Èlia Casals-Alsina graduated in Musical Performance at ESMuC (Barcelona) and obtained a bachelor’s degree in Humanities and a master’s degree in Cultural Management at the UOC, in all three cases with honours in the final thesis. In 2020 she was awarded a Santander-UdL pre-doctoral scholarship and began her PhD studies at the UdL (University of Lleida) as part of the “Territory, heritage and culture” programme under the direction of Dr Paül i Agustí. Since then, she teaches the subject “Cultural and city tourism” at this university. She has done study stays and internships in Germany and Italy and has professional experience in the fields of music performance, teaching and cultural management. In the academic field, she has been awarded mobility grants to perform fieldwork in the Ruhr Valley (Germany) and in Torino (Italy) in order to develop a transnational comparative study for her thesis, that examines the role of cultural policies and urban regeneration in postindustrialised contexts. She has presented part of her research in the 2022 TICCIH Congress in Montréal (Canada).

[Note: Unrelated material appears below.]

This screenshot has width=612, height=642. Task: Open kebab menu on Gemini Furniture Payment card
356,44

Email: eliacasals.acad@gmail.com
Project description
Culture-led policies and adaptive reuse in Europe’s post-industrial urban regions. A sustainable way to face deindustrialisation?

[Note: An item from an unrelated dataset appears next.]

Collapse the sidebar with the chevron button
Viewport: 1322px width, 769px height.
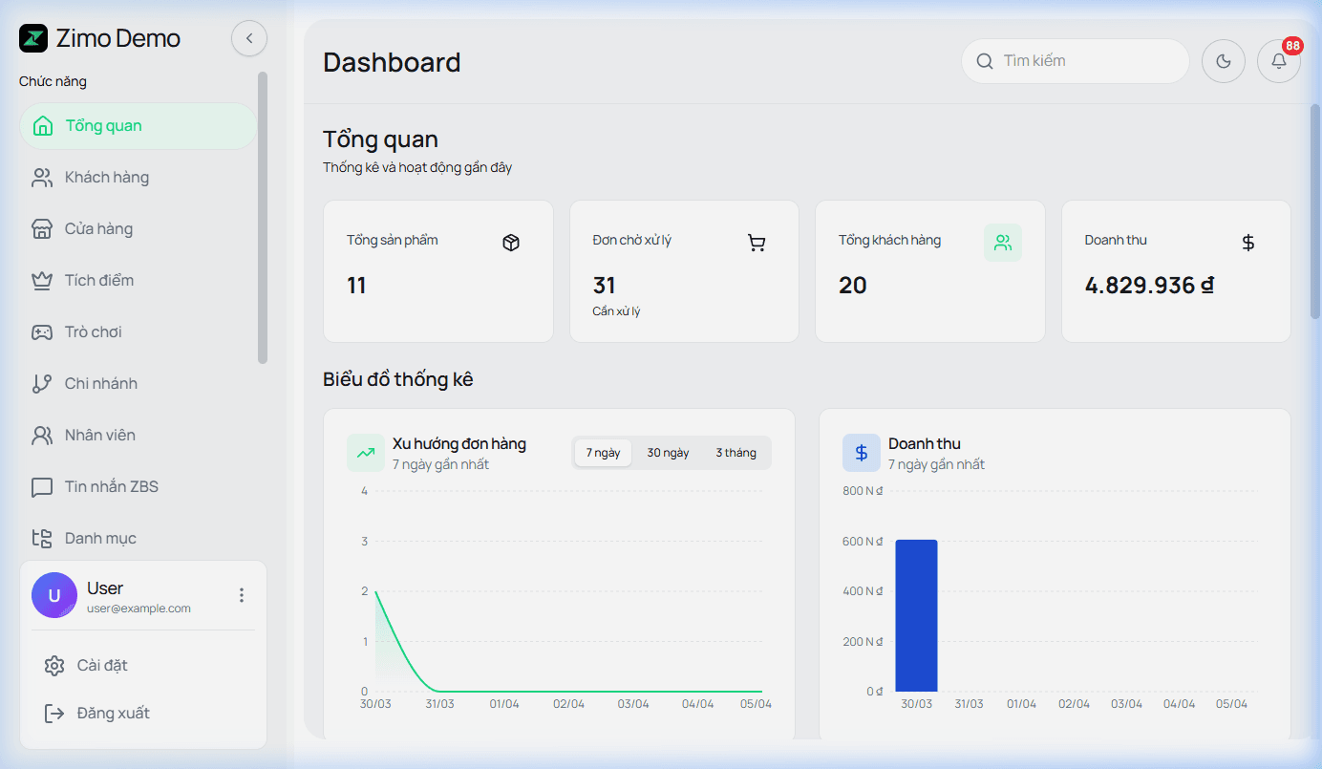pos(249,38)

Her thesis examines the implications –and potential –that culture-led policies, urban regeneration and adadaptive reuse have in managing industrial heritage. Specifically, it analyses the effects that the resignification of former industrial buildings and their transformation into cultural facilities have for social, urban and economic regeneration in European postindustrial regions. The research aims to assess the positive and negative outcomes of this approach through three different case studies (Barcelona, Ruhr valley and Torino) in order to determine whether these transformations can be considered as sustainable. Some of the matters that are examined include: how this process might have pushed out the labour class from the areas where it used to live and work; the current engagement between the cultural sector and the territory; the real impact of creative industries in those regions; or an estimation of the degree of touristification and gentrification due to this transformation.